Y al pasado, pero un tanto más reciente que el de la Segunda Guerra Mundial representado en Joanna, retrocede Waldemar Krzystek en Pequeño Moscú, una historia de amor triangular, que implica a un teniente polaco y a una mujer soviética, casada. El amor difícil se ambienta nada menos que durante las celebraciones a ambos lados de la frontera ruso-polaca por el cincuentenario de la Revolución de Octubre. Por otra parte, la deliberación de orden político o filosófico se orquesta más en el subtexto que en el contexto de Bautismo, segundo largometraje de ficción de Marcin Wrona, quien se interesa por explorar el reencuentro de dos jóvenes amigos, uno recién salido del ejército, el otro ya casado, próximo a ser padre y bien instalado —los norteamericanos clasificarían este filme con el rótulo de buddy movie criminal— y todo ocurre a lo largo de una semana colmada de acontecimientos, pues el domingo ocurre el bautizo donde debe quedar sellada la suerte de varios personajes marginales de una Varsovia contemporánea, vista desde una perspectiva nada turística. Las claves del cine criminal, que se consagra a narrar sobre todo asesinatos, y a captar causas y consecuencias, culpas, castigos y redenciones, son pulsadas también en Linchamiento y Madre Teresa de los Gatos, que manejan algunos códigos decididamente hitchcockianos.

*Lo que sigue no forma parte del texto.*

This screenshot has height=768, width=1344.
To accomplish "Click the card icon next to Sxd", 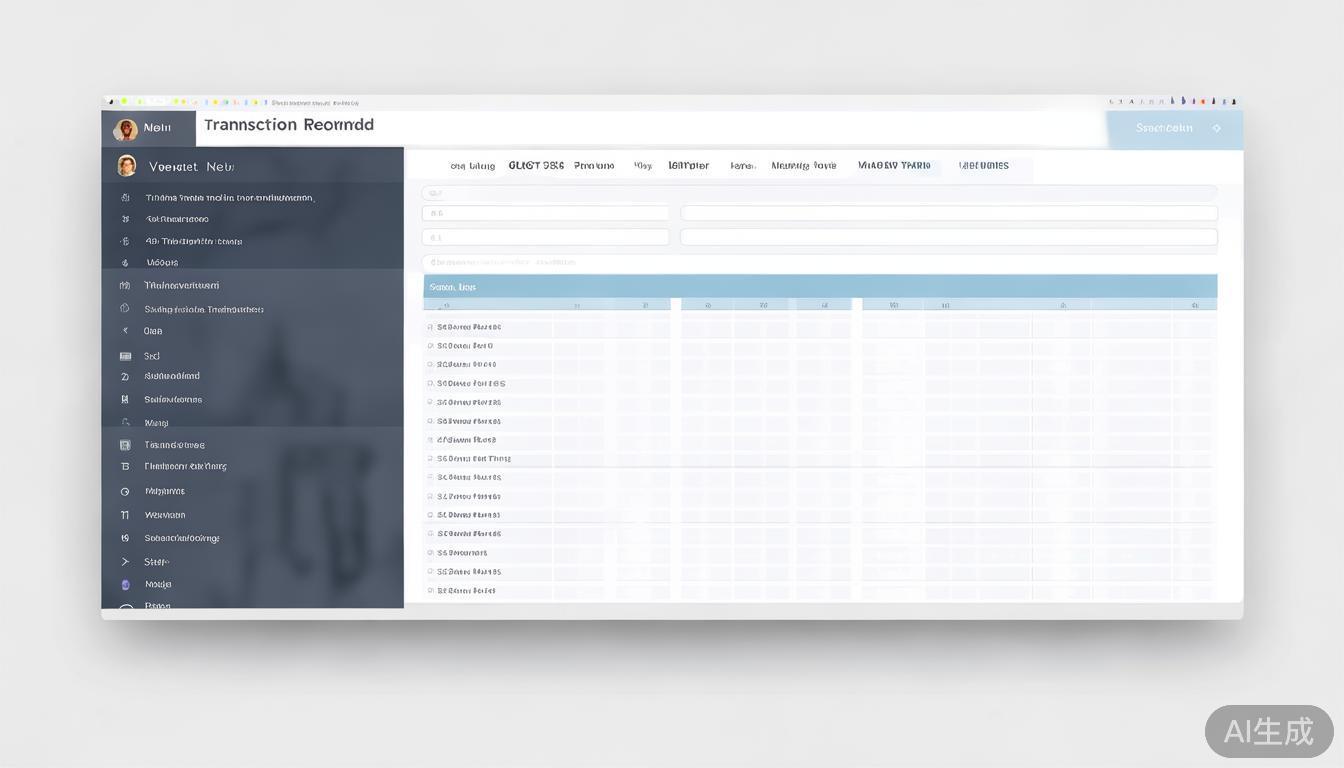I will coord(125,356).
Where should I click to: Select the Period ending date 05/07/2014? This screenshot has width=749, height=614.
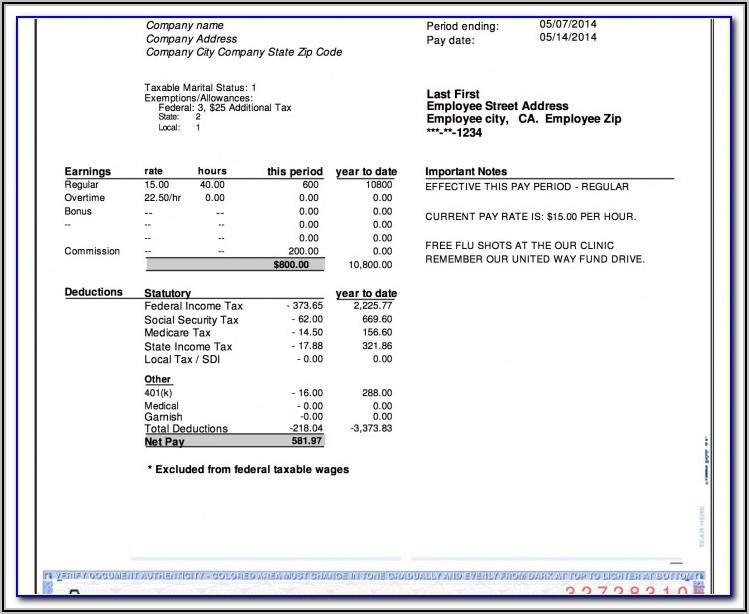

Mucho más novedoso y ecuménico resuena el argumento de Cero, sublimación de las libertades espacio-temporales que el cine puede asumir, crónica de la fragmentación y lo adventicio en las relaciones que se establecen en un grupo grande de personajes al interior de una gran ciudad, durante 24 horas. Que las estrategias narrativas impuestas por un Robert Altman, y recicladas de muy distinta manera en Pulp Fiction, Suite Habana, Amores perros, Love Actually o París, te amo han encontrado resonancias en una cinematografía decidida a permanecer siempre activa, atrayente, diversa y, por supuesto, atenta al pulso de la actualidad.